WRITTEN EXERCISE: Rewrite the listing below, changing every occurrence of "November" to "December" and leaving everything else as it stands.
── MATERIAL PROVIDED ──
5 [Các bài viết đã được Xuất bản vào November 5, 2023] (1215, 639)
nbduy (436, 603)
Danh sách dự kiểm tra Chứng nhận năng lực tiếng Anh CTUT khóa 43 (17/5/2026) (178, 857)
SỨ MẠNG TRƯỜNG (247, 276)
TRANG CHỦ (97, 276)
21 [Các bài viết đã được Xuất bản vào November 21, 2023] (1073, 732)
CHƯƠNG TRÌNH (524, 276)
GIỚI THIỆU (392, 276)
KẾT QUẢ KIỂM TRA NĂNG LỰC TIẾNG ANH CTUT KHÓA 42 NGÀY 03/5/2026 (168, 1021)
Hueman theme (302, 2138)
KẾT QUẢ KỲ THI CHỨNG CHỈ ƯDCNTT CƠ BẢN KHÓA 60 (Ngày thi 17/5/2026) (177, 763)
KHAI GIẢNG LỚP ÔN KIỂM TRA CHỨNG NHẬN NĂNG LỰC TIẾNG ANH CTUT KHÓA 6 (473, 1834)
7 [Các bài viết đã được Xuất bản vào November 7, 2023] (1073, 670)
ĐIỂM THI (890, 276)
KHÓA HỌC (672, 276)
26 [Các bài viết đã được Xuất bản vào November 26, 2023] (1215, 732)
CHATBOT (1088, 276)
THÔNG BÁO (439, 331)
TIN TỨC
───
COMPLETE OUTPUT:
5 [Các bài viết đã được Xuất bản vào December 5, 2023] (1215, 639)
nbduy (436, 603)
Danh sách dự kiểm tra Chứng nhận năng lực tiếng Anh CTUT khóa 43 (17/5/2026) (178, 857)
SỨ MẠNG TRƯỜNG (247, 276)
TRANG CHỦ (97, 276)
21 [Các bài viết đã được Xuất bản vào December 21, 2023] (1073, 732)
CHƯƠNG TRÌNH (524, 276)
GIỚI THIỆU (392, 276)
KẾT QUẢ KIỂM TRA NĂNG LỰC TIẾNG ANH CTUT KHÓA 42 NGÀY 03/5/2026 (168, 1021)
Hueman theme (302, 2138)
KẾT QUẢ KỲ THI CHỨNG CHỈ ƯDCNTT CƠ BẢN KHÓA 60 (Ngày thi 17/5/2026) (177, 763)
KHAI GIẢNG LỚP ÔN KIỂM TRA CHỨNG NHẬN NĂNG LỰC TIẾNG ANH CTUT KHÓA 6 (473, 1834)
7 [Các bài viết đã được Xuất bản vào December 7, 2023] (1073, 670)
ĐIỂM THI (890, 276)
KHÓA HỌC (672, 276)
26 [Các bài viết đã được Xuất bản vào December 26, 2023] (1215, 732)
CHATBOT (1088, 276)
THÔNG BÁO (439, 331)
TIN TỨC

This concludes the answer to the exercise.